Bob Ferguson was vacationing near Sandpoint when he had a serious stroke, said his daughters, Cathie Kolinski of Chicago and Colleen Ferguson Lowry of Portland.

Ferguson, 88, was the deputy assistant secretary of nuclear programs for the Department of Energy and chief executive for the Washington Public Power Supply System. He then founded and developed Tri-Cities area companies focused on nuclear waste management, environmental consulting and nuclear safety training.

After a stroke on Aug. 25 he was initially taken to a small Idaho hospital that lacked a neurosurgeon to provide the care he needed.

There the search started, scouring the Northwest, including in the Tri-Cities, for a hospital with a critical care bed available.

Within a couple hours he was flown by helicopter to a larger hospital in Idaho, where his wait for an ICU bed continued, his daughters said.

The experience left them frustrated and angry with people who do not get a COVID-19 vaccination.

ICU beds were filled with COVID-19 patients, almost all of whom were not vaccinated against COVID, his daughters were told.

The Ferguson family was not the only one struggling because of decisions by others not to be vaccinated, Kolinski said.

Surgeries were being canceled because so many COVID patients required staff time and hospital resources.

Ferguson’s daughters ended up helping with his care, feeding, bathing and shaving him, as the hospital’s overworked staff cared for other patients.

They also made sure his pain medication was delivered and monitored his condition, helping staff discover that he had an undiagnosed infection.

ICU doctors cared for him in the emergency department.

After two days he was transferred to an ICU bed and soon after that to an acute care unit.

Rooms meant for one patient now held two beds.

There was no nurse call button for Ferguson, the second patient in the room, and just one monitor for both patients.

════════════════════

#### [Action item]
Reproduce the passage of the article about Bob Ferguson's stroke that begins at "The Ferguson family" and stops after "held two beds.".

#### [Information]
════════════════════

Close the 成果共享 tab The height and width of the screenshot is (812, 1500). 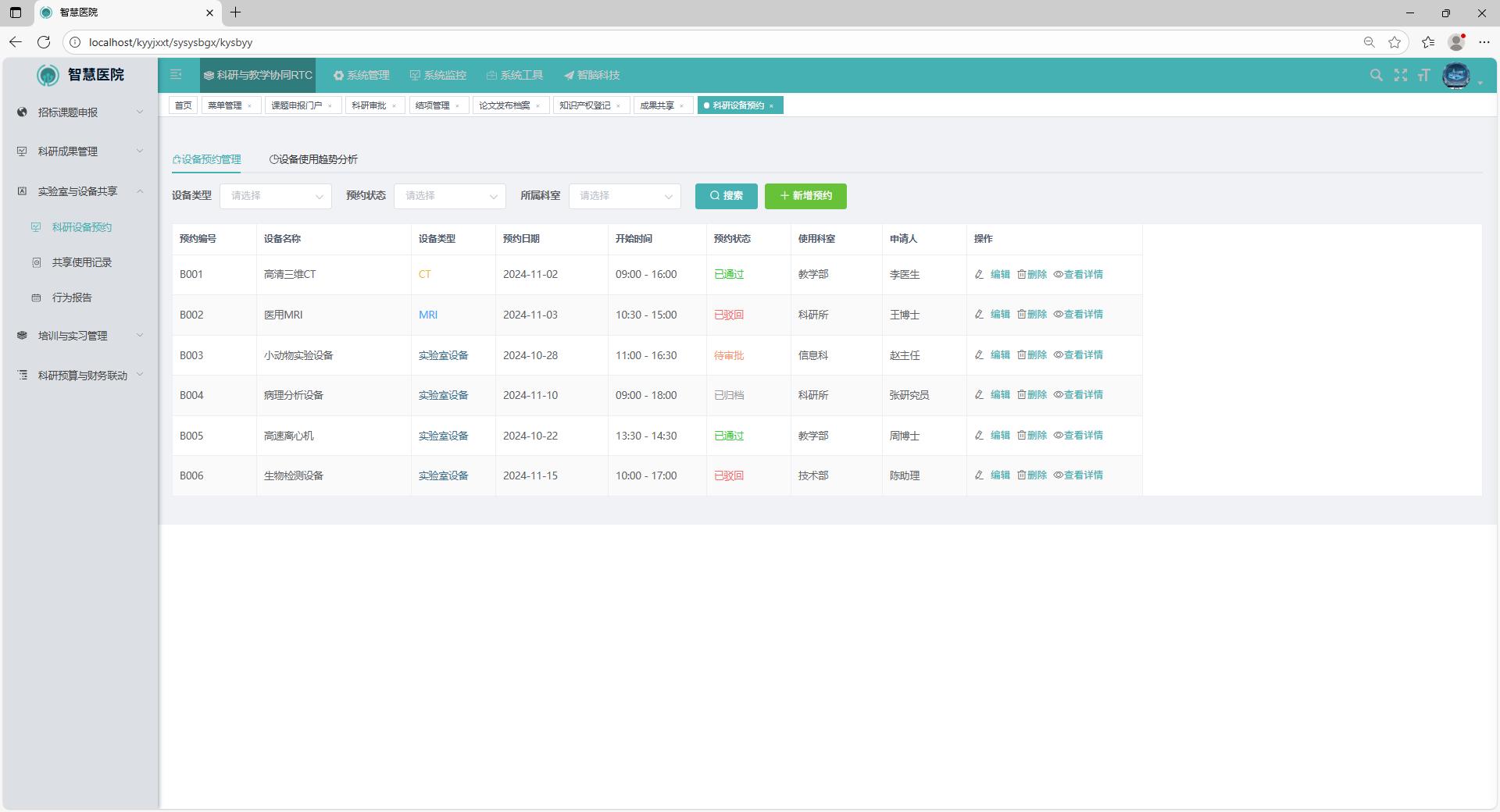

════════════════════

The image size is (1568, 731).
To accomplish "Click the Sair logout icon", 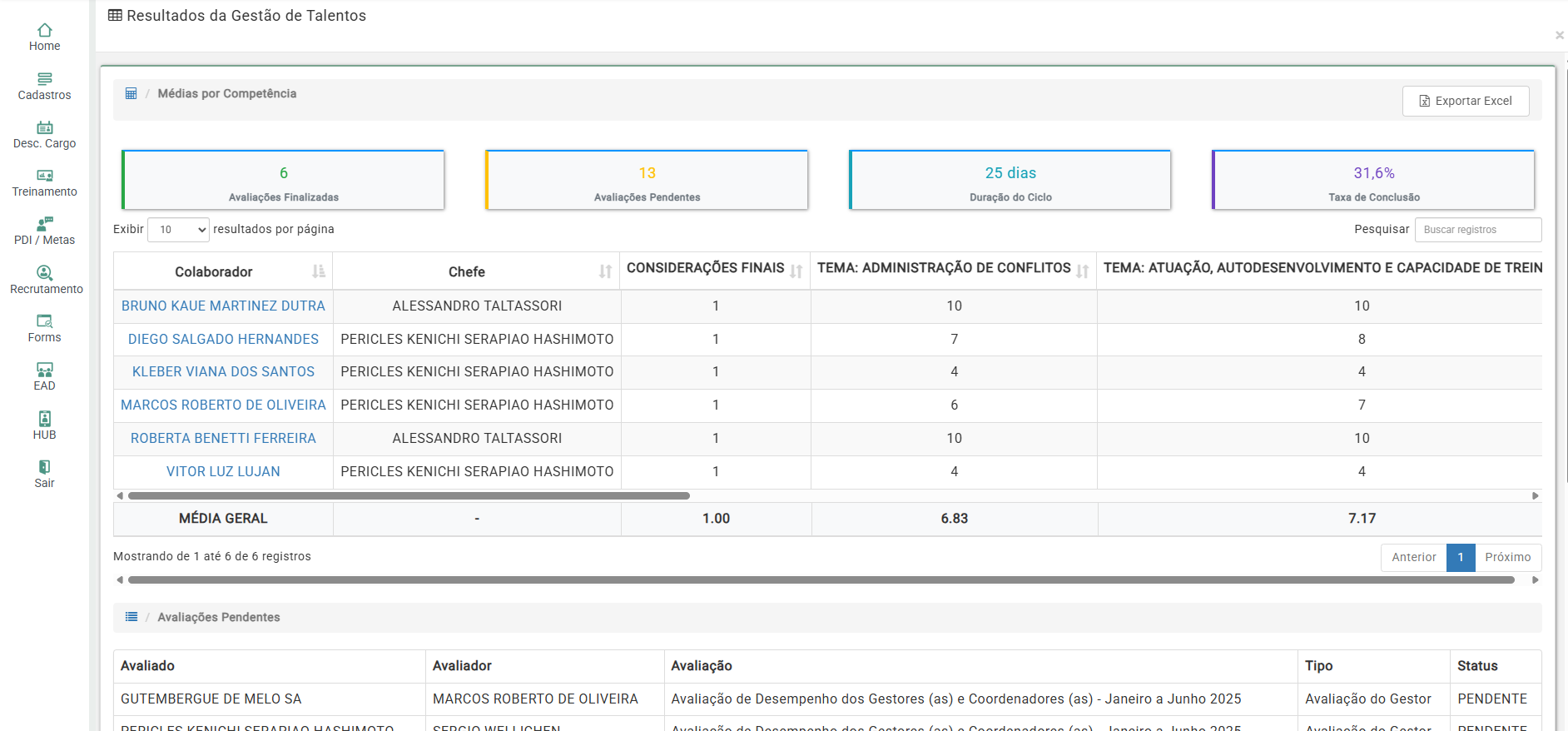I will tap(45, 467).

════════════════════

#### [Answer section]
The Ferguson family was not the only one struggling because of decisions by others not to be vaccinated, Kolinski said.

Surgeries were being canceled because so many COVID patients required staff time and hospital resources.

Ferguson’s daughters ended up helping with his care, feeding, bathing and shaving him, as the hospital’s overworked staff cared for other patients.

They also made sure his pain medication was delivered and monitored his condition, helping staff discover that he had an undiagnosed infection.

ICU doctors cared for him in the emergency department.

After two days he was transferred to an ICU bed and soon after that to an acute care unit.

Rooms meant for one patient now held two beds.